(Stored records)
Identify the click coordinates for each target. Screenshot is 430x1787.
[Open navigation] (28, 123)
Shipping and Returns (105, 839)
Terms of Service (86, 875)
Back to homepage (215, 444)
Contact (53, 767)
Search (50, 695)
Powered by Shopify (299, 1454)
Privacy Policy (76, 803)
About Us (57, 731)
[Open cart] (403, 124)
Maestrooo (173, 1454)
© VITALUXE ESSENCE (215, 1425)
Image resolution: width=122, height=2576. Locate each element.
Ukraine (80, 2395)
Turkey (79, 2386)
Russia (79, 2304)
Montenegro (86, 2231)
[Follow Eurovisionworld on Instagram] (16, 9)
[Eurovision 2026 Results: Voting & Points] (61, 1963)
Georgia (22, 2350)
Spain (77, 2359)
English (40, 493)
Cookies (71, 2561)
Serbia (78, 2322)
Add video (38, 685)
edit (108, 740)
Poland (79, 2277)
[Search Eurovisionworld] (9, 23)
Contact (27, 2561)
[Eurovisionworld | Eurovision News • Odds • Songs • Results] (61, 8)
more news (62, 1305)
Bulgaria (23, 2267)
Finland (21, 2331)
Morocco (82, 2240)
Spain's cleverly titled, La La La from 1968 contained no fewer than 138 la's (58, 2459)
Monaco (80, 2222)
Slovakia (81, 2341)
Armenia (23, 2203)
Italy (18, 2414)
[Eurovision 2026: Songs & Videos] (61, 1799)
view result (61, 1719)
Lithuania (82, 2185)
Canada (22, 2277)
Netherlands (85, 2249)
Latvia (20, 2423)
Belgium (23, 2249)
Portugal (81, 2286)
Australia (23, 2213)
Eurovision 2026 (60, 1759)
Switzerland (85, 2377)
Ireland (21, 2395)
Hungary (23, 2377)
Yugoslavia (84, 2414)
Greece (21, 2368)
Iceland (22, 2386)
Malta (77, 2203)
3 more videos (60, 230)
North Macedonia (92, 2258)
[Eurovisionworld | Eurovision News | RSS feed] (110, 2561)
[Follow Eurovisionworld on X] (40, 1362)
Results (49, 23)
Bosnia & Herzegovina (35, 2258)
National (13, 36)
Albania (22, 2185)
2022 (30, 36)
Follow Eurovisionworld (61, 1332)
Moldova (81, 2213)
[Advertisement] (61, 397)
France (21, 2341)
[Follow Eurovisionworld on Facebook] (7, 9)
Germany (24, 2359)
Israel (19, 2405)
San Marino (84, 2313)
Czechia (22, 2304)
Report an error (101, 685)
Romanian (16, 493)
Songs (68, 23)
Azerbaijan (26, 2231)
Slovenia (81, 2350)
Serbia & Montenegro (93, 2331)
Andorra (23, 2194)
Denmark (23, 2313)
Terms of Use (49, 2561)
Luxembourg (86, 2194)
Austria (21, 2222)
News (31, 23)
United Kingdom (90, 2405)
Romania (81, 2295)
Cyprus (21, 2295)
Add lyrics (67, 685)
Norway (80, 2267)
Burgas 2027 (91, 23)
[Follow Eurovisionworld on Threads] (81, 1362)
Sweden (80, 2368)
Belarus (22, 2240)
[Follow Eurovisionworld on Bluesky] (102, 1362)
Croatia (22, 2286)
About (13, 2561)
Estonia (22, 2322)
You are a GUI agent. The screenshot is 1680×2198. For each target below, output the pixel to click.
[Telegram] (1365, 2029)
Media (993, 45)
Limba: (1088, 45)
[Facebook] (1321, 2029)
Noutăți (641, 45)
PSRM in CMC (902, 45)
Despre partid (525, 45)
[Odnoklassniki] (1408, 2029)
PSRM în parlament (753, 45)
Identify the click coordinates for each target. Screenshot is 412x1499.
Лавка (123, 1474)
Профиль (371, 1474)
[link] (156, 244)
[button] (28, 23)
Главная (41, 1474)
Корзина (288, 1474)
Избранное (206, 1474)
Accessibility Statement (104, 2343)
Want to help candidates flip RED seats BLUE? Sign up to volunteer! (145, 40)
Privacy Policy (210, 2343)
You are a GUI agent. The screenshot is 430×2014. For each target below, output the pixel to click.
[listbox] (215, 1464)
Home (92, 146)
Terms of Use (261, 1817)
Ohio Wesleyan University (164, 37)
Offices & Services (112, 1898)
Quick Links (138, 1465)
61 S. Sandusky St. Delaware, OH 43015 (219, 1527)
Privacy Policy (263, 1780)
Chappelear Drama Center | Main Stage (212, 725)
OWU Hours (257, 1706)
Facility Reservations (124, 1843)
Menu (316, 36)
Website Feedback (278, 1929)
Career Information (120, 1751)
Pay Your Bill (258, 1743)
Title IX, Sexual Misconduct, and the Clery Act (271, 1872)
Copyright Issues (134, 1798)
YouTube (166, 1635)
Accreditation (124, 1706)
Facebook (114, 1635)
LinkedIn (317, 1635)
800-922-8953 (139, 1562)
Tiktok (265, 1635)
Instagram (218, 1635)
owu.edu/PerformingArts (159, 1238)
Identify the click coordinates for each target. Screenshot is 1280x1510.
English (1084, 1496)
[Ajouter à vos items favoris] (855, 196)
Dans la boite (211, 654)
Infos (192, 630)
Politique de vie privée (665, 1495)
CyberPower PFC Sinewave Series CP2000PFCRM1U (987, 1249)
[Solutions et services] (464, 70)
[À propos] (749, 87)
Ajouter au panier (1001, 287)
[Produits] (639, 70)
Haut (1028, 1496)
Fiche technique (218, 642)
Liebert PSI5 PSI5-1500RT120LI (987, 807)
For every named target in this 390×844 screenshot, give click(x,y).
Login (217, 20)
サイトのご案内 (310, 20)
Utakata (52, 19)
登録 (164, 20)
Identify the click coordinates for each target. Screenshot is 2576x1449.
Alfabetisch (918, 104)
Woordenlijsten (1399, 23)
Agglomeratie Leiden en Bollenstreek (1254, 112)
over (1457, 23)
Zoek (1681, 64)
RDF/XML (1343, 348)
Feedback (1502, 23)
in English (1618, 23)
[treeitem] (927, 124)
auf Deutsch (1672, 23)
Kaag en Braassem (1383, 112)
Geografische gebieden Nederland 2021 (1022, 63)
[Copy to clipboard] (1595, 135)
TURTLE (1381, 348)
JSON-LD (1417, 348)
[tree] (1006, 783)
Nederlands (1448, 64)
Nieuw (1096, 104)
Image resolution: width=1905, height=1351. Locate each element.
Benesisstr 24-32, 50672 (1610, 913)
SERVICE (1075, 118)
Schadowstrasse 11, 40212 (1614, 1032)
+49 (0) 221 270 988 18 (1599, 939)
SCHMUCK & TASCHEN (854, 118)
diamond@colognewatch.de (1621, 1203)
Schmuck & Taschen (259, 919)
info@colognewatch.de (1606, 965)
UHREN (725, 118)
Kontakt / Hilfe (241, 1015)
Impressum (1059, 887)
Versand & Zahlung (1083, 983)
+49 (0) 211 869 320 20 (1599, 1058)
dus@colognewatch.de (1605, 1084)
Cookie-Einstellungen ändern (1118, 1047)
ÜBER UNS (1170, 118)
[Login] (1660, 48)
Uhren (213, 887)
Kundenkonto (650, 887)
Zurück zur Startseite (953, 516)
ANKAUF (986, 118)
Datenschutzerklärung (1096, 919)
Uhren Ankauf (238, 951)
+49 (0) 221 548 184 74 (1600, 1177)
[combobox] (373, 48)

*What is expected*: Print all the records exactly as written.

*Completed task*:
Identify the click coordinates for each target. Screenshot is 430x1787.
[Open navigation] (28, 123)
Shipping and Returns (105, 839)
Terms of Service (86, 875)
Back to homepage (215, 444)
Contact (53, 767)
Search (50, 695)
Powered by Shopify (299, 1454)
Privacy Policy (76, 803)
About Us (57, 731)
[Open cart] (403, 124)
Maestrooo (173, 1454)
© VITALUXE ESSENCE (215, 1425)
Image resolution: width=122, height=2576. Locate each element.
Ukraine (80, 2395)
Turkey (79, 2386)
Russia (79, 2304)
Montenegro (86, 2231)
[Follow Eurovisionworld on Instagram] (16, 9)
[Eurovision 2026 Results: Voting & Points] (61, 1963)
Georgia (22, 2350)
Spain (77, 2359)
English (40, 493)
Cookies (71, 2561)
Serbia (78, 2322)
Add video (38, 685)
edit (108, 740)
Poland (79, 2277)
[Search Eurovisionworld] (9, 23)
Contact (27, 2561)
[Eurovisionworld | Eurovision News • Odds • Songs • Results] (61, 8)
more news (62, 1305)
Bulgaria (23, 2267)
Finland (21, 2331)
Morocco (82, 2240)
Spain's cleverly titled, La La La from 1968 contained no fewer than 138 la's (58, 2459)
Monaco (80, 2222)
Slovakia (81, 2341)
Armenia (23, 2203)
Italy (18, 2414)
[Eurovision 2026: Songs & Videos] (61, 1799)
view result (61, 1719)
Lithuania (82, 2185)
Canada (22, 2277)
Netherlands (85, 2249)
Latvia (20, 2423)
Belgium (23, 2249)
Portugal (81, 2286)
Australia (23, 2213)
Eurovision 2026 (60, 1759)
Switzerland (85, 2377)
Ireland (21, 2395)
Hungary (23, 2377)
Yugoslavia (84, 2414)
Greece (21, 2368)
Iceland (22, 2386)
Malta (77, 2203)
3 more videos (60, 230)
North Macedonia (92, 2258)
[Eurovisionworld | Eurovision News | RSS feed] (110, 2561)
[Follow Eurovisionworld on X] (40, 1362)
Results (49, 23)
Bosnia & Herzegovina (35, 2258)
National (13, 36)
Albania (22, 2185)
2022 (30, 36)
Follow Eurovisionworld (61, 1332)
Moldova (81, 2213)
[Advertisement] (61, 397)
France (21, 2341)
[Follow Eurovisionworld on Facebook] (7, 9)
Germany (24, 2359)
Israel (19, 2405)
San Marino (84, 2313)
Czechia (22, 2304)
Report an error (101, 685)
Romanian (16, 493)
Songs (68, 23)
Azerbaijan (26, 2231)
Slovenia (81, 2350)
Serbia & Montenegro (93, 2331)
Andorra (23, 2194)
Denmark (23, 2313)
Terms of Use (49, 2561)
Luxembourg (86, 2194)
Austria (21, 2222)
News (31, 23)
United Kingdom (90, 2405)
Romania (81, 2295)
Cyprus (21, 2295)
Add lyrics (67, 685)
Norway (80, 2267)
Burgas 2027 (91, 23)
[Follow Eurovisionworld on Threads] (81, 1362)
Sweden (80, 2368)
Belarus (22, 2240)
[Follow Eurovisionworld on Bluesky] (102, 1362)
Croatia (22, 2286)
About (13, 2561)
Estonia (22, 2322)
You are a GUI agent. The screenshot is 1680×2198. For each target below, output the pixel to click.
[Telegram] (1365, 2029)
Media (993, 45)
Limba: (1088, 45)
[Facebook] (1321, 2029)
Noutăți (641, 45)
PSRM in CMC (902, 45)
Despre partid (525, 45)
[Odnoklassniki] (1408, 2029)
PSRM în parlament (753, 45)
Identify the click coordinates for each target. Screenshot is 412x1499.
Лавка (123, 1474)
Профиль (371, 1474)
[link] (156, 244)
[button] (28, 23)
Главная (41, 1474)
Корзина (288, 1474)
Избранное (206, 1474)
Accessibility Statement (104, 2343)
Want to help candidates flip RED seats BLUE? Sign up to volunteer! (145, 40)
Privacy Policy (210, 2343)
You are a GUI agent. The screenshot is 430×2014. For each target below, output the pixel to click.
[listbox] (215, 1464)
Home (92, 146)
Terms of Use (261, 1817)
Ohio Wesleyan University (164, 37)
Offices & Services (112, 1898)
Quick Links (138, 1465)
61 S. Sandusky St. Delaware, OH 43015 (219, 1527)
Privacy Policy (263, 1780)
Chappelear Drama Center | Main Stage (212, 725)
OWU Hours (257, 1706)
Facility Reservations (124, 1843)
Menu (316, 36)
Website Feedback (278, 1929)
Career Information (120, 1751)
Pay Your Bill (258, 1743)
Title IX, Sexual Misconduct, and the Clery Act (271, 1872)
Copyright Issues (134, 1798)
YouTube (166, 1635)
Accreditation (124, 1706)
Facebook (114, 1635)
LinkedIn (317, 1635)
800-922-8953 (139, 1562)
Tiktok (265, 1635)
Instagram (218, 1635)
owu.edu/PerformingArts (159, 1238)
Identify the click coordinates for each target. Screenshot is 1280x1510.
English (1084, 1496)
[Ajouter à vos items favoris] (855, 196)
Dans la boite (211, 654)
Infos (192, 630)
Politique de vie privée (665, 1495)
CyberPower PFC Sinewave Series CP2000PFCRM1U (987, 1249)
[Solutions et services] (464, 70)
[À propos] (749, 87)
Ajouter au panier (1001, 287)
[Produits] (639, 70)
Haut (1028, 1496)
Fiche technique (218, 642)
Liebert PSI5 PSI5-1500RT120LI (987, 807)
For every named target in this 390×844 screenshot, give click(x,y).
Login (217, 20)
サイトのご案内 (310, 20)
Utakata (52, 19)
登録 (164, 20)
Identify the click coordinates for each target. Screenshot is 2576x1449.
Alfabetisch (918, 104)
Woordenlijsten (1399, 23)
Agglomeratie Leiden en Bollenstreek (1254, 112)
over (1457, 23)
Zoek (1681, 64)
RDF/XML (1343, 348)
Feedback (1502, 23)
in English (1618, 23)
[treeitem] (927, 124)
auf Deutsch (1672, 23)
Kaag en Braassem (1383, 112)
Geografische gebieden Nederland 2021 (1022, 63)
[Copy to clipboard] (1595, 135)
TURTLE (1381, 348)
JSON-LD (1417, 348)
[tree] (1006, 783)
Nederlands (1448, 64)
Nieuw (1096, 104)
Image resolution: width=1905, height=1351. Locate each element.
Benesisstr 24-32, 50672 (1610, 913)
SERVICE (1075, 118)
Schadowstrasse 11, 40212 (1614, 1032)
+49 (0) 221 270 988 18 (1599, 939)
SCHMUCK & TASCHEN (854, 118)
diamond@colognewatch.de (1621, 1203)
Schmuck & Taschen (259, 919)
info@colognewatch.de (1606, 965)
UHREN (725, 118)
Kontakt / Hilfe (241, 1015)
Impressum (1059, 887)
Versand & Zahlung (1083, 983)
+49 (0) 211 869 320 20 (1599, 1058)
dus@colognewatch.de (1605, 1084)
Cookie-Einstellungen ändern (1118, 1047)
ÜBER UNS (1170, 118)
[Login] (1660, 48)
Uhren (213, 887)
Kundenkonto (650, 887)
Zurück zur Startseite (953, 516)
ANKAUF (986, 118)
Datenschutzerklärung (1096, 919)
Uhren Ankauf (238, 951)
+49 (0) 221 548 184 74 (1600, 1177)
[combobox] (373, 48)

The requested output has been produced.